Атия смутилась, услышав суровый тон, но тут же поспешно добавила:
— Нет, нет! У меня есть еще другие важные сведения. Гасдрубал созывает добровольцев, создает войско…
— Это нам известно…
— Он также велел строить осадные орудия и флот.
— На это нужно время. Он не успеет.
— Народ ревностно приносит жертвы.
— Не верю я в жертвенность пунийцев. Что еще?
Женщина смутилась. Помедлив, словно колеблясь, стоит ли выкладывать последние сведения, она прошептала:
— Я знаю, где находится достопочтенный Фульвий Флакк.
Оба консула с трудом скрыли свое волнение. Первым заговорил Манилий.
— Если ему дорога честь, он должен был погибнуть. Раз он жив, то предстанет перед судом сената. Где же он?
— У одного из богачей, Сихарба, который выкупил пленников у пиратов. Это наш человек, сторонник Рима, но сейчас он затаился. Он прячет пленников, но оказывает им всяческие почести.
— Флакк вопреки закону взял на свою галеру гостей — знатных женщин и девиц из первейших родов Рима. Тебе что-нибудь известно об их судьбе?
— Они в Карфагене. Их купил Бомилькар, богатый торговец рабами. И тоже принимает их с почетом. Но, говорят, выкупил слишком поздно. Пираты… ну, что с них взять.
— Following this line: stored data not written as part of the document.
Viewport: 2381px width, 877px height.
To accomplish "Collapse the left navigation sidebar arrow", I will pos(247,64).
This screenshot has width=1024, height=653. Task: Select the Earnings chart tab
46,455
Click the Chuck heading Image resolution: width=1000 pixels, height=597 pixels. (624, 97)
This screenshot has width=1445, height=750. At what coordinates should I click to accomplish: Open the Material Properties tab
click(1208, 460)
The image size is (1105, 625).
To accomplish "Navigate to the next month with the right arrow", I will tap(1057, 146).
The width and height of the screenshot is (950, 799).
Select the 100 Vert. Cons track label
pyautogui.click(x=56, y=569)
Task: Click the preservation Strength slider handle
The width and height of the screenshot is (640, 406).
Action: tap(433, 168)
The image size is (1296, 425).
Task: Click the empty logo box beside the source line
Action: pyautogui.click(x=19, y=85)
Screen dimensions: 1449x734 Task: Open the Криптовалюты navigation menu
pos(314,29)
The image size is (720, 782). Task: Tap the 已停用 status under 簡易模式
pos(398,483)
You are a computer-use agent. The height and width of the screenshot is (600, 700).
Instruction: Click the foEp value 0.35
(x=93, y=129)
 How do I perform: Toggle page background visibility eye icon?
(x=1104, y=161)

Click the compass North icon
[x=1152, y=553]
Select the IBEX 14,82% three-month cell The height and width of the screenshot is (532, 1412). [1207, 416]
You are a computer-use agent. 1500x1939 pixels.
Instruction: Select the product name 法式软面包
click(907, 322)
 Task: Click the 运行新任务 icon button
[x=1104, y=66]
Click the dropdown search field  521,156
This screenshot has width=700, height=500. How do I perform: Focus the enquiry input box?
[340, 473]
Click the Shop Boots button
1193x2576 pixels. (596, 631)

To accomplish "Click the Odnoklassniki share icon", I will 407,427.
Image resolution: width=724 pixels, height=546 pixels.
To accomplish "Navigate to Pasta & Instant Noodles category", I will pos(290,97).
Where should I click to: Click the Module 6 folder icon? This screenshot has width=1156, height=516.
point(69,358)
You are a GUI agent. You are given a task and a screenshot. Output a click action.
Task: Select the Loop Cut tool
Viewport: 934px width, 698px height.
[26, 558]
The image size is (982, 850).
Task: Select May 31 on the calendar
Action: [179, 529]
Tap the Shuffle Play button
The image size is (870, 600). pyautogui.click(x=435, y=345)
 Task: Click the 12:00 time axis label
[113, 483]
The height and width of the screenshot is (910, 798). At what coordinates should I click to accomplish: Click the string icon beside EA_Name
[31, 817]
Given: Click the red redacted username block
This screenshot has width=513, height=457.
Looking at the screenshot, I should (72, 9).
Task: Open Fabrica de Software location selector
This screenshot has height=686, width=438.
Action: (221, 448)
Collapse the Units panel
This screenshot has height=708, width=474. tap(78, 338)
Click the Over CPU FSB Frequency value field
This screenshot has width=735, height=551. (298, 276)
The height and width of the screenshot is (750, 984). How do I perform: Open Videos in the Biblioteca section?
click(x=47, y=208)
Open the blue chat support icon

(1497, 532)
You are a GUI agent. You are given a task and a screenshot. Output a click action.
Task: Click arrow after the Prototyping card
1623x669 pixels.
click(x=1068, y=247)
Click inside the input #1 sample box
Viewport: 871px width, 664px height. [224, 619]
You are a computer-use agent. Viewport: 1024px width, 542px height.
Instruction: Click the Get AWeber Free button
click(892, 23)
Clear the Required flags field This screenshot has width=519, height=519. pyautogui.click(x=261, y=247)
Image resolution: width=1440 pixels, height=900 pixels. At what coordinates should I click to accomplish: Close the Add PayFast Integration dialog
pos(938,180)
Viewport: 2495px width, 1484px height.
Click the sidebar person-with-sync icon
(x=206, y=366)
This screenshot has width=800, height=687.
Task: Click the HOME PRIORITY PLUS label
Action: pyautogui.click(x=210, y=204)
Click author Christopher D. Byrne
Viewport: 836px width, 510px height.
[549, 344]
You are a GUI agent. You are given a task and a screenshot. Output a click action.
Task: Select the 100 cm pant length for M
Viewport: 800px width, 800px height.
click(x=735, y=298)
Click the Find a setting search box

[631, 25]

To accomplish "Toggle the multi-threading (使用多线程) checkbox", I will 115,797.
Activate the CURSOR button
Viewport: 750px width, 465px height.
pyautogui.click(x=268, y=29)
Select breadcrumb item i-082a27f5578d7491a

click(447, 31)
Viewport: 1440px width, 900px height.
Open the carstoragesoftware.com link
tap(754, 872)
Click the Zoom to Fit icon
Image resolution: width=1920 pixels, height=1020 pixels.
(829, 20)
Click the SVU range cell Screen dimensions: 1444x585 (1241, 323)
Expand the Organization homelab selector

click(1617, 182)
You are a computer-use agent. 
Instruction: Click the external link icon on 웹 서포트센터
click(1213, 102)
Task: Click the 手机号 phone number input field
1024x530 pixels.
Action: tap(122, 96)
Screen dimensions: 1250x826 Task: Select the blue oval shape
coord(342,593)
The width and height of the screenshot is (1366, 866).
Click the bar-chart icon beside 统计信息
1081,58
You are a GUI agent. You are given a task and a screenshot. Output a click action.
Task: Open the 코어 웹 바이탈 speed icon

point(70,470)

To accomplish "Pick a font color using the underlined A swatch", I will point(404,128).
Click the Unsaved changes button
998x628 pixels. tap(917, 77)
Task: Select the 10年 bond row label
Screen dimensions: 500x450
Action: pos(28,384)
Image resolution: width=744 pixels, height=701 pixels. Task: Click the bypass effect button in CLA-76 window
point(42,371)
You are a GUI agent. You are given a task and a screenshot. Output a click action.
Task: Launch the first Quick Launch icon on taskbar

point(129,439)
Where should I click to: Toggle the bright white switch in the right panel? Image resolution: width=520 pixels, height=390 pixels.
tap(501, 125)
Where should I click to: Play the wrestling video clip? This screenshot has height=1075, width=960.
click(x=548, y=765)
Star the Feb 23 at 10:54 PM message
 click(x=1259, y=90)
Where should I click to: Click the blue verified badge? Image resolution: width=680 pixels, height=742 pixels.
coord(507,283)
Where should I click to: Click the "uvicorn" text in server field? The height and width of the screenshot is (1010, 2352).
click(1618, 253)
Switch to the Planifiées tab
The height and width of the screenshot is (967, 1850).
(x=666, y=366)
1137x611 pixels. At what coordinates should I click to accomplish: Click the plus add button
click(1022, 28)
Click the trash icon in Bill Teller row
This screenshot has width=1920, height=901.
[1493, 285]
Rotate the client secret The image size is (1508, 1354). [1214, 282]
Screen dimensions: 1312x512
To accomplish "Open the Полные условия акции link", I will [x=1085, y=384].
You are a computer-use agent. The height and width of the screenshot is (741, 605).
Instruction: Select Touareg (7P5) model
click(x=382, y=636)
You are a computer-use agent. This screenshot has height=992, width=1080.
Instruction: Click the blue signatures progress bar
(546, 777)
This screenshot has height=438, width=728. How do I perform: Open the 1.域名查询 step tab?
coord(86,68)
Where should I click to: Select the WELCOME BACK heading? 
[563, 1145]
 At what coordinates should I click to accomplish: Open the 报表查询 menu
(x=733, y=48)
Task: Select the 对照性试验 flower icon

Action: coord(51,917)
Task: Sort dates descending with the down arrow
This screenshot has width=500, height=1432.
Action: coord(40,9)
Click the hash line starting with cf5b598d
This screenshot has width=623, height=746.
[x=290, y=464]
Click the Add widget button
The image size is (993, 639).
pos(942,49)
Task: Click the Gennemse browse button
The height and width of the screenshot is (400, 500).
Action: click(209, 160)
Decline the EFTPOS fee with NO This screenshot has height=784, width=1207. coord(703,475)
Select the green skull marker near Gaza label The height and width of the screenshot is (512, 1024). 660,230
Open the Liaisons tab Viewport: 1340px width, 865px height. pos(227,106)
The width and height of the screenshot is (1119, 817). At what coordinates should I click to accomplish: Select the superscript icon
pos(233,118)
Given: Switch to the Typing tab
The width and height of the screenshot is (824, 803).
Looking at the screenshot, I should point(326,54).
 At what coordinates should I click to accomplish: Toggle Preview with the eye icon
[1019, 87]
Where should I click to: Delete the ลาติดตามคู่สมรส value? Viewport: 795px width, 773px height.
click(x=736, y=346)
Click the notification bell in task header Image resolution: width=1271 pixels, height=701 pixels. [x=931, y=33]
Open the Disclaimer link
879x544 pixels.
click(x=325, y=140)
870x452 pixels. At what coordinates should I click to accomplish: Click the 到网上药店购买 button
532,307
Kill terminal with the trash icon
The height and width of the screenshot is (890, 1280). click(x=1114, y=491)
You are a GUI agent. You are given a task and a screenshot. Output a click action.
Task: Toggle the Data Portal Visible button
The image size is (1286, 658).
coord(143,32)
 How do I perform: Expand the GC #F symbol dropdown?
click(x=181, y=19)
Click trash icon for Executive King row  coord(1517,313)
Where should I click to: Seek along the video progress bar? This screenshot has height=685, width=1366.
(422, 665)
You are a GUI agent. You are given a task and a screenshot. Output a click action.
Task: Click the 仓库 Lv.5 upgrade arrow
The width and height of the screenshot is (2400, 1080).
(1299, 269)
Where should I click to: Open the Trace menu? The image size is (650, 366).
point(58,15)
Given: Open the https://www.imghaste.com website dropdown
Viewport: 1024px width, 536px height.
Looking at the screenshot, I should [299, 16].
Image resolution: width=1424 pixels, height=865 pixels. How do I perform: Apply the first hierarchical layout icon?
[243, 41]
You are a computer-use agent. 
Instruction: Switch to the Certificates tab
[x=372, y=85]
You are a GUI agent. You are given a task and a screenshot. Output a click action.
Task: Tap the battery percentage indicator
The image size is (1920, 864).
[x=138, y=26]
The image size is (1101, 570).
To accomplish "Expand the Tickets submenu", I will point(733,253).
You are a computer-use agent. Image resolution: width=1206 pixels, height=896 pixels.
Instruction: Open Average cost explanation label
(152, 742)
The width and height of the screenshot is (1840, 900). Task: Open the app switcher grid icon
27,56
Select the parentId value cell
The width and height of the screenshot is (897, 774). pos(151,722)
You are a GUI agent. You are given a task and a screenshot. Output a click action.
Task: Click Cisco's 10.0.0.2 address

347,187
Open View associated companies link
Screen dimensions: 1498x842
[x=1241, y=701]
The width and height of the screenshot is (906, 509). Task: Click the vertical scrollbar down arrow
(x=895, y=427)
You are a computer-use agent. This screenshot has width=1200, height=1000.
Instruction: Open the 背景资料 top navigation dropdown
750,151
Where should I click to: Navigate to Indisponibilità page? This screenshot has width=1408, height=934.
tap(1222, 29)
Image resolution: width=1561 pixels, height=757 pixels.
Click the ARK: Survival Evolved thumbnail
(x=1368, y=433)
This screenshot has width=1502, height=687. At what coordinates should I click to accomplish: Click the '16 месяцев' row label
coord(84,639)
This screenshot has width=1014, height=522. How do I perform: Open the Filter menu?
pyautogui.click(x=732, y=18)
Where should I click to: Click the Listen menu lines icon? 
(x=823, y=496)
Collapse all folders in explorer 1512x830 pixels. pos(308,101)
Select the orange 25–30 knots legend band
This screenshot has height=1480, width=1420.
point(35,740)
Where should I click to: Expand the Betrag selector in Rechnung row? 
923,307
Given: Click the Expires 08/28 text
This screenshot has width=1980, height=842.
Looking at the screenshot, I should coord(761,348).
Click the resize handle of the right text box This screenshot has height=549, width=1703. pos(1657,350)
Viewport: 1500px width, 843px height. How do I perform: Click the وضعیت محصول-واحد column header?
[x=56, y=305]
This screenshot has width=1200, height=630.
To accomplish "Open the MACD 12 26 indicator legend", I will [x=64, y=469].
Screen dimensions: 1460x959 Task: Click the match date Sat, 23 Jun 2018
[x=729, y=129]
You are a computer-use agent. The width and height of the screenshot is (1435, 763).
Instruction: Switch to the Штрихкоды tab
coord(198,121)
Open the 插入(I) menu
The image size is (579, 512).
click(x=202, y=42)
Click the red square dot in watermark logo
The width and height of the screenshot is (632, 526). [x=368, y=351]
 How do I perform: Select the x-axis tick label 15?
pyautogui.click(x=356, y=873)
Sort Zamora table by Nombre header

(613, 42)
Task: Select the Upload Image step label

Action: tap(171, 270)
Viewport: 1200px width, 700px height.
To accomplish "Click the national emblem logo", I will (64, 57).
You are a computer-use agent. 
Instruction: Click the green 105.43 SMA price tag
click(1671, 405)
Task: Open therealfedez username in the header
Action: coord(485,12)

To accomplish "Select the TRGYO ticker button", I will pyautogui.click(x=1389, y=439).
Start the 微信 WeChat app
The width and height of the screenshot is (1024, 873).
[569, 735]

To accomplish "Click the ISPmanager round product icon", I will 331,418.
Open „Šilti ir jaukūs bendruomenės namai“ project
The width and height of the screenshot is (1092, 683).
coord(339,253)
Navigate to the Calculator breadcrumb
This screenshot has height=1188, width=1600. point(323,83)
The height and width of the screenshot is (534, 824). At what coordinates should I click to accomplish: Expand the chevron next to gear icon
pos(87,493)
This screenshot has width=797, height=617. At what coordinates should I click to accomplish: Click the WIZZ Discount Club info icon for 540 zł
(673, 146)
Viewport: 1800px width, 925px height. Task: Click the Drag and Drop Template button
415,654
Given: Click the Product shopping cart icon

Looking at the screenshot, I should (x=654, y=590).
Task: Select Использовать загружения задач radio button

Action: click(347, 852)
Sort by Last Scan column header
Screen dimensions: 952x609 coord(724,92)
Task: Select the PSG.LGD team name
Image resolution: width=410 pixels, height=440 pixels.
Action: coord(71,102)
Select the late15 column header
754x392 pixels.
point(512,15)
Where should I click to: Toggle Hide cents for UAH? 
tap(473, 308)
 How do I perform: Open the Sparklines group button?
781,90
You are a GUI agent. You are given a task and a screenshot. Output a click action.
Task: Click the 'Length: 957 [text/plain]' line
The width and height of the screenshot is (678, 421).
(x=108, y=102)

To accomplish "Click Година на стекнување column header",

— Довольно! — резко прервал его Манилий, у которого среди похищенных была близкая родственница. — Иди к квестору. Скажи, что я велел наградить тебя за верную службу.
27
— Вождь, — говорил несколько дней спустя озабоченный Макасс, — плохо дело. В городе такая дороговизна, какой и старики не помнят. За маленького ягненка купцы просят восемь, а то и десять сиклей. За каб оливкового масла — пять. За сто гоморов проса — шекель. Что будет дальше? Народ начинает дивиться.